In its most recent report on Turkey, the International Monetary Fund (IMF) stated that Turkey's economy had picked up strongly in 2017, following the coup attempt in 2016. IMF released its “Article 4” consultation report on Turkey in which it also mentioned Turkey’s economy was suffering excessive heat and facing internal and external imbalances causing the inflation to remain higher than the target. This is not to forget that despite political uncertainties and regional imbalances it had to cope with, Turkey managed to achieve an extraordinary growth of 7.4 percent in 2017.
IMF also mentioned that Turkey should convert the strong growth performance of 7.4 percent it achieved in 2017 to an opportunity to overcome the current account deficit and disparities in inflation in the first place.
Based on routine reviews of the performance achieved by member countries, the reports shares the economic growth has accelerated by loosening macro precautionary measures.
Forecasting a growth of 4.5 percent this year, IMF says that the growth in commercial loans has slowed down and added that said growth which had accelerated due to credit guarantee fund had returned to its normal level since the end of 2017.

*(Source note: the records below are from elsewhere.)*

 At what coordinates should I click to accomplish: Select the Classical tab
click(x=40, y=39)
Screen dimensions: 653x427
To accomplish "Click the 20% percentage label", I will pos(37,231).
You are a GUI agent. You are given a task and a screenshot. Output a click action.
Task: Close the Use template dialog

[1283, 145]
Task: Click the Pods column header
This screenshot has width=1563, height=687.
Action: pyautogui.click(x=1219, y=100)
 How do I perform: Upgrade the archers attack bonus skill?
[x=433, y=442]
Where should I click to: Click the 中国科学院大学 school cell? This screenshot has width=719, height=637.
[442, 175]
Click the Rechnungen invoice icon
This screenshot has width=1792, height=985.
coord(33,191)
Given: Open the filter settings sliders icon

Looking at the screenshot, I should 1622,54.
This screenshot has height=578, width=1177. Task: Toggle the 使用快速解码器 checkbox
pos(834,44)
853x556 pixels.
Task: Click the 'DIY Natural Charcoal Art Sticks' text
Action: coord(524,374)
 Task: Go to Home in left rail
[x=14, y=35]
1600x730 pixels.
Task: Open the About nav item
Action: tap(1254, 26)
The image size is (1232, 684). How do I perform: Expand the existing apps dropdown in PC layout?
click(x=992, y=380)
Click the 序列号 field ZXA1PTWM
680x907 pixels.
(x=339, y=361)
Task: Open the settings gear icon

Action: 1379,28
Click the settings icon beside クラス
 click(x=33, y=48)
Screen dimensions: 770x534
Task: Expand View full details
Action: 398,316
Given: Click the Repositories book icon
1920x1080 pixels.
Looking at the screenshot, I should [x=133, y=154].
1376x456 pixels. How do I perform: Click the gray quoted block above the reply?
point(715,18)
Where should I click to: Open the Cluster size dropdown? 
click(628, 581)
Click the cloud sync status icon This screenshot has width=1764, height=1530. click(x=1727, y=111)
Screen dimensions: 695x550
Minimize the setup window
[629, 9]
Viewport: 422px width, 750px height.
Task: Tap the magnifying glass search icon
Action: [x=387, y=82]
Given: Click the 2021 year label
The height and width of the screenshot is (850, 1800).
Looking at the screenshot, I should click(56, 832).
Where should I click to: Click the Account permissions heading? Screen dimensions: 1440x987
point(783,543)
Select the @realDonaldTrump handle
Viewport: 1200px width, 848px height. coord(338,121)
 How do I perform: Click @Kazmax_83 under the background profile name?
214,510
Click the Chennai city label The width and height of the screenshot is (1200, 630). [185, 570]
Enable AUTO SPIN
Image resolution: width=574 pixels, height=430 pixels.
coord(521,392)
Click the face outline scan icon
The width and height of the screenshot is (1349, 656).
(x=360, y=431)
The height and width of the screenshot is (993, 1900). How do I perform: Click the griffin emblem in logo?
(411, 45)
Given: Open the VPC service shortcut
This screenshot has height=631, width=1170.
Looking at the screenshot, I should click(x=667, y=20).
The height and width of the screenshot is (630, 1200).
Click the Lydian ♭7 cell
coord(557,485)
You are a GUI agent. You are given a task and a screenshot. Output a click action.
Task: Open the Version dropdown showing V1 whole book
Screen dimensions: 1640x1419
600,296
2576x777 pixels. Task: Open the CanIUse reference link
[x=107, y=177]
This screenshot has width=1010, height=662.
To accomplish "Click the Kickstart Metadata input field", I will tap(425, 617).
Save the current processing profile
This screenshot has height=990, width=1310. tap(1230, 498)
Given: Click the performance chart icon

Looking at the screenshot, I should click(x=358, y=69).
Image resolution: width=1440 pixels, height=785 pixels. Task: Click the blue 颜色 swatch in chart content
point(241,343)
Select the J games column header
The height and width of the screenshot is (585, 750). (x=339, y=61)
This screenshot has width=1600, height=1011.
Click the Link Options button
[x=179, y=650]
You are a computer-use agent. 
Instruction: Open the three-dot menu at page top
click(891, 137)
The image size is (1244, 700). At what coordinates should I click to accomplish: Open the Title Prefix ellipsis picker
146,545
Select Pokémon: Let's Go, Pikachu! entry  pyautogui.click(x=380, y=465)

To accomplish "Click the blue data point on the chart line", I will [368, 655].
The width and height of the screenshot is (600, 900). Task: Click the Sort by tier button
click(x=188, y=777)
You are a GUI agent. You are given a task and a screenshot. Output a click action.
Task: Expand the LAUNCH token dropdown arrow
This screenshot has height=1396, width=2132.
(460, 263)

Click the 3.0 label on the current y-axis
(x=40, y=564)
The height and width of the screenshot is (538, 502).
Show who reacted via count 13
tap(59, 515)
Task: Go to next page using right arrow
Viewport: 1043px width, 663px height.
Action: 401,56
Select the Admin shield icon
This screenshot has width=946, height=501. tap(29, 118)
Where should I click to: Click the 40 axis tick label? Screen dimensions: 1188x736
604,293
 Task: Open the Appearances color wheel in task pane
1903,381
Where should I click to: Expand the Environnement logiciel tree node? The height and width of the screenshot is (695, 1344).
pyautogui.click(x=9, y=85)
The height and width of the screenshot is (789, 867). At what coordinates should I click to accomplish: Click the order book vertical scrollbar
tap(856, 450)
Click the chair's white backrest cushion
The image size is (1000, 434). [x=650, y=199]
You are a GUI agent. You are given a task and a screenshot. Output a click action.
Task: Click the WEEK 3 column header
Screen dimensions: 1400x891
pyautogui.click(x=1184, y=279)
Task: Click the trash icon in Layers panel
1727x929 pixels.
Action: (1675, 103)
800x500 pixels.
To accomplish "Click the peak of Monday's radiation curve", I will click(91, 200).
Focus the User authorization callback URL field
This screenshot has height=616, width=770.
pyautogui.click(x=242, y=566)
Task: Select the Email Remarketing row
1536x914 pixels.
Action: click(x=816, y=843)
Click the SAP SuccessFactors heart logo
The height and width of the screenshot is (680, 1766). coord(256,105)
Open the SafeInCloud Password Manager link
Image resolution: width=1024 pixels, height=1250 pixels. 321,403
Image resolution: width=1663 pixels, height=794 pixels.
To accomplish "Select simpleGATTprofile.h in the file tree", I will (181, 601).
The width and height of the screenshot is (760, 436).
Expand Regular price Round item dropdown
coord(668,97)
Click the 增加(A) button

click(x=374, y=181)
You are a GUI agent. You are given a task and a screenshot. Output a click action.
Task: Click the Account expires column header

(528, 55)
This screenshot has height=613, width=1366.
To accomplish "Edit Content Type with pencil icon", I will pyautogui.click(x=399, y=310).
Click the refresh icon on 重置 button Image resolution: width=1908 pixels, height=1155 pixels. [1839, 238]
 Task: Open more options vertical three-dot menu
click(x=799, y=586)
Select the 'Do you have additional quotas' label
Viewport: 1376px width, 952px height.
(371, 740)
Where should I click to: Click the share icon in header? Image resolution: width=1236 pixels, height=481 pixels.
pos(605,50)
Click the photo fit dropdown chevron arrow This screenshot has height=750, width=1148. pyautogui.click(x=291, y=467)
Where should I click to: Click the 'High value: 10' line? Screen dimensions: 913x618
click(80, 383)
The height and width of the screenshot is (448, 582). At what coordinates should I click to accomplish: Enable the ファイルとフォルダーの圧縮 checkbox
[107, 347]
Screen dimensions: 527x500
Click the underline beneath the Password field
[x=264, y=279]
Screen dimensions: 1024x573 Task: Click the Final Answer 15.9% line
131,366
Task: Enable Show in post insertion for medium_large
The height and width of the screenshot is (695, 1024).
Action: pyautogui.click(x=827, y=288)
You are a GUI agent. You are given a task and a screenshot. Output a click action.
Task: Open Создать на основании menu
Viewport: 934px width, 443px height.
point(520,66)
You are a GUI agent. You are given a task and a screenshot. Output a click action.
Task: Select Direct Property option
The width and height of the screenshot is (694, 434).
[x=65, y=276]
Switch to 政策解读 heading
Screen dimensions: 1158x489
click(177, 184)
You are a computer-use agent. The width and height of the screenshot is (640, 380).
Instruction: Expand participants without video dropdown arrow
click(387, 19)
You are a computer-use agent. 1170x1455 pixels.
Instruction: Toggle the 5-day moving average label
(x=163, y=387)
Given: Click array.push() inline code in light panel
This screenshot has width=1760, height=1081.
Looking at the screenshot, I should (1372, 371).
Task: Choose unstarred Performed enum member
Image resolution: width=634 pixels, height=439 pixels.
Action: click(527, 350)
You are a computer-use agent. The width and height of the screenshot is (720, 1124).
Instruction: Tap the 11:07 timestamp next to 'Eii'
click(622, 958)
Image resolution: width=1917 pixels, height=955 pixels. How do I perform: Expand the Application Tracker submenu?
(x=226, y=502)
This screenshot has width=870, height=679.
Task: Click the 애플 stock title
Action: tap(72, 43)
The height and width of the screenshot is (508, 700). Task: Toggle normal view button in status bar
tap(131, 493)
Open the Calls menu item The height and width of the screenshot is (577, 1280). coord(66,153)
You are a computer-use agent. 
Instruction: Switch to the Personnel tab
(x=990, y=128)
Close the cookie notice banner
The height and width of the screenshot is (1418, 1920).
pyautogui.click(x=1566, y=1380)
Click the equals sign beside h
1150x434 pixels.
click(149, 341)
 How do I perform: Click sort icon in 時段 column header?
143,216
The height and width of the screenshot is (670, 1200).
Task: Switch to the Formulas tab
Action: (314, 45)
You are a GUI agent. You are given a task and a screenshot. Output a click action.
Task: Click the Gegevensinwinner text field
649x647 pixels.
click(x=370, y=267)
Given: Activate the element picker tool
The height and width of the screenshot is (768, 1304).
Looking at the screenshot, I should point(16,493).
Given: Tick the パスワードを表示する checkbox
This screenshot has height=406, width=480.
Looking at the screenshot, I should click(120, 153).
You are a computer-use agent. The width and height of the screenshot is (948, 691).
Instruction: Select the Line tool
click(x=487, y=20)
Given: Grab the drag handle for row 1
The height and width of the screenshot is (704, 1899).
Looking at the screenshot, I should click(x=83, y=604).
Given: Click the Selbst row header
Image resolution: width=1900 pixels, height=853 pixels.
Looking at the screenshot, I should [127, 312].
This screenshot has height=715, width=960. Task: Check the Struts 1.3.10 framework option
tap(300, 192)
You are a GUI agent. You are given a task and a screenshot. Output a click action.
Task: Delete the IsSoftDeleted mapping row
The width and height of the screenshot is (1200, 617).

It is also mentioned in the report that the non-performing loans of the banks are kept at low rates but decline in quality of loans is observed and this should be attended to.
"While the growth rate in 2018 is expected to fall to 4.5 percent, inflation remains well above the target, and the current account deficit is expected to remain high," the IMF said.
Stating that the economy has proved to be resistant to risks such as “high level of external financing need, low foreign exchange reserves, investors' tendency to leave emerging markets, internal and external geopolitical risks” until today, the IMF emphasizes that the economic policy must focus on eliminating the imbalances and struggle with inflation in order for the growth to continue in the future.